If we want students to improve at coding, especially at the introductory level, then it makes intuitive sense for the instructor to incorporate live coding into their lectures. This is a popular idea in the CS education literature, and many studies show that students and instructors perceive some pedagogical benefits of live coding.
But does live coding actually improve student outcomes more effectively than annotating and explaining pre-written code? Anshul Shah, Emma Hogan, Vardhan Agarwal, John Driscoll, Leo Porter, William G. Griswold, and Adalbert Gerald Soosai Raj consider this question in their ICER 2023 paper, “An Empirical Evaluation of Live Coding in CS1.” In short, they report that the answer is no. In fact, the only statistically significant results in their paper indicate potential drawbacks of live coding.
Experimental setup
In their experiment, one instructor at UCSD taught two sections of CS1. The sections were identical (e.g., weekly material, activities, assignments, etc.) except for two aspects: the start time (9:30 am or 11 am) and the presentation of code examples (static-code or live-coding) in lectures.
In the static-code group (the 9:30 section), the instructor “showed students pre-written examples of code when demonstrating an implementation of a concept.” While presenting the examples, the instructor wrote annotations and visualizations.
In the live-coding group (the 11:00 section), the instructor “showed code examples by opening a Python file in an IDE and writing code in front of the students.” While coding, the instructor verbalized their thoughts and demonstrated effective development strategies such as interpreting error messages and using print statements to track variables.
Attendance was consistently near 85-90% in both sections, and the sample size was about 110 students per group. Although students were not randomly assigned to the sections, at the time of registration, they didn’t know that one lecture would be taught with static code and the other with live coding. There were also no significant differences between the two groups in programming experience, demographics, or average GPA.
Questions and results
The paper considers three areas that live coding, in theory, could improve: students’ programming processes, course performance, and lecture experience. The main result of the paper is that in the first two areas, there were no significant differences between the two groups. Moreover, with regard to the third area, more students in the live-coding group thought the lectures were “too fast, did not hold their attention, and did not facilitate note-taking.” Their exact research questions, and some details on their methods, are described below.
Programming processes
“How do adherence to effective programming processes and programming productivity differ between students in live coding and static-code pedagogies?”
The authors examined students’ behavior on various coding challenges held during lectures. More specifically, the authors analyzed snapshots of code obtained whenever a student ran or submitted code to the course’s online IDE (EdStem). Using those snapshots, they evaluated an assortment of metrics related to programmer productivity (e.g., “Measure of Incremental Development,” “Repeated Error Density,” time until correct implementation, number of print statements).

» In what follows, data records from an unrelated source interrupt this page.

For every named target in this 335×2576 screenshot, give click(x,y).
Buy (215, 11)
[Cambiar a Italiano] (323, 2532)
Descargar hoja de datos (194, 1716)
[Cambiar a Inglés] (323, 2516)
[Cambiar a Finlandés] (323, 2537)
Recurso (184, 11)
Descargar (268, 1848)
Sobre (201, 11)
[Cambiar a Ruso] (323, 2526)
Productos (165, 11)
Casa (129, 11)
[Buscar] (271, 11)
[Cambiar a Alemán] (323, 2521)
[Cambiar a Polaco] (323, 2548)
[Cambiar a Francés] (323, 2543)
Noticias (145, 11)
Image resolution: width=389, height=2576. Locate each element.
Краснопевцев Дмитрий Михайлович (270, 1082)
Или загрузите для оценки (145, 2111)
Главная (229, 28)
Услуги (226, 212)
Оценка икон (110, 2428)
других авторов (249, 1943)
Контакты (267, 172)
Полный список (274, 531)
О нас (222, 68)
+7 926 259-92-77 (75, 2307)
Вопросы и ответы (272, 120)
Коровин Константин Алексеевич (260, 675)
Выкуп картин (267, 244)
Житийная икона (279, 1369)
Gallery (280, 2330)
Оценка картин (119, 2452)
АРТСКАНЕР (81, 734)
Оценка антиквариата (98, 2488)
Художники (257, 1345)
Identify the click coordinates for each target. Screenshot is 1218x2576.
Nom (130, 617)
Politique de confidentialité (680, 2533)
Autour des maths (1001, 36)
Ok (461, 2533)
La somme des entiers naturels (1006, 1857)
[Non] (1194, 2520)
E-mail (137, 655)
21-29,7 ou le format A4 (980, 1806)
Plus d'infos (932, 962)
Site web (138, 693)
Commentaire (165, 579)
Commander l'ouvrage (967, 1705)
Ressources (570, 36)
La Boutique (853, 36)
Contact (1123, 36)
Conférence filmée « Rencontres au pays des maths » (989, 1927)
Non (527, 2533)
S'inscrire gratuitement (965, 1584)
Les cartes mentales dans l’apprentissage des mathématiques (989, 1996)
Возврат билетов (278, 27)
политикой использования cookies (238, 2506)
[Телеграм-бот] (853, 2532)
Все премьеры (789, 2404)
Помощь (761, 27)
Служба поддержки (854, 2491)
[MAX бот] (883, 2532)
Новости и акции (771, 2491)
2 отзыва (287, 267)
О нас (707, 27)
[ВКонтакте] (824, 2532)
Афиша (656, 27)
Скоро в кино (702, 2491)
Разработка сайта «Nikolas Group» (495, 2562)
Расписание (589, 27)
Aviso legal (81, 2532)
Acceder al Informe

After running statistical tests on those metrics, the authors found no statistically significant differences between the two groups. The live-coding group performed better at a debugging task and had a lower time until correct implementation on the final coding challenge (about 14 minutes compared to 16), but those results were also not statistically significant.
Course performance
“How does course performance on exams and assignments, specifically on code tracing, code explaining, and code writing questions, differ between students in live-coding and static-code pedagogies?”
The authors also measured students’ course performance based on programming assignments, worksheets, and two exams. Every question from the worksheets and exams was categorized as “code explaining,” “code writing,” “code tracing with loops,” “code tracing without loops,” and “basic questions.”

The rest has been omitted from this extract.